The efforts by many listed firms here to turn their fortunes after coming under fire from regulators show that a lengthy trading suspension is not necessarily a death sentence.
More than half of the companies now under prolonged suspension are looking to resume trading or launch a reverse takeover (RTO).
And while the suspension list has grown longer in recent years, the Singapore Exchange (SGX) told The Straits Times that it does not mean the quality of companies here is dropping. A recent SGX report noted that as at April 30, there were 20 firms that had been suspended for 12 months or more.
The reasons are many and varied but they usually point to financial and governance issues that managers failed to fully clarify with the SGX, which in turned forced the regulator's hand.
Seven of the 20 are exploring a resumption of trading while four are considering an RTO. In a typical RTO, a listed firm will acquire a private company's business by issuing new shares to the takeover target.
Often an RTO implies a shift of business model to give the company a new lease of life - an ideal outcome for the affected shareholders, SGX listing compliance head June Sim said.
"Suspension does not mean this is the end of a company. Many of the 20 companies on the list are going through restructuring and would need time to resume trading, or at least procure an RTO of new business, with a view to resume trading after its issues are resolved," she added.
This will be good news for investors of the RTO seekers on the list, such as Fibrechem Technologies, Sino Techfibre and Changjiang Fertilizer Holdings.
Others, such as Sinopipe Holdings, Fung Choi Media Group and Fujian Zhengyun Plastics Industry Company, have moved further, notifying the SGX in recent months that they are eyeing a resumption of trading.
But shareholders should not expect a clean getaway even in the best-case scenarios, Gibson Dunn partner Robson Lee noted.

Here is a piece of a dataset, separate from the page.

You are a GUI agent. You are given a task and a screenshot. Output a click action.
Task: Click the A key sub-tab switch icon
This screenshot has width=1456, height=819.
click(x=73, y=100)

"An RTO will result in a massive dilution of the shareholdings of all existing shareholders. It will offer shareholders the prospect of a new lease of life, but they will get a much smaller slice of the cake," he said.
Some companies simply cannot solve their issues and will have to delist. Four of the 20 companies will likely do so, but there may be a reprieve for China Hongxing Sports and Sunmart Holdings as the duo could table an exit offer to buy out minority shareholders. These deals could get messy, RHB research head Ong Kian Lin said, adding: "It could be a case of deadlock such as the C.K. Tang situation previously."
In its move to delist in 2009, the retailer angered some of its investors who thought the offer price was too low.
Shareholders of the remaining five companies on the list of 20 may have no option except to wait and hope for the best. Among them, Celestial Nutrifoods was placed under liquidation in 2010 and is in the process of suing several ex-directors for breach of duties. Anwell Technologies, now under judicial management, is in turn being investigated by the Chinese government over alleged misuse of municipal money.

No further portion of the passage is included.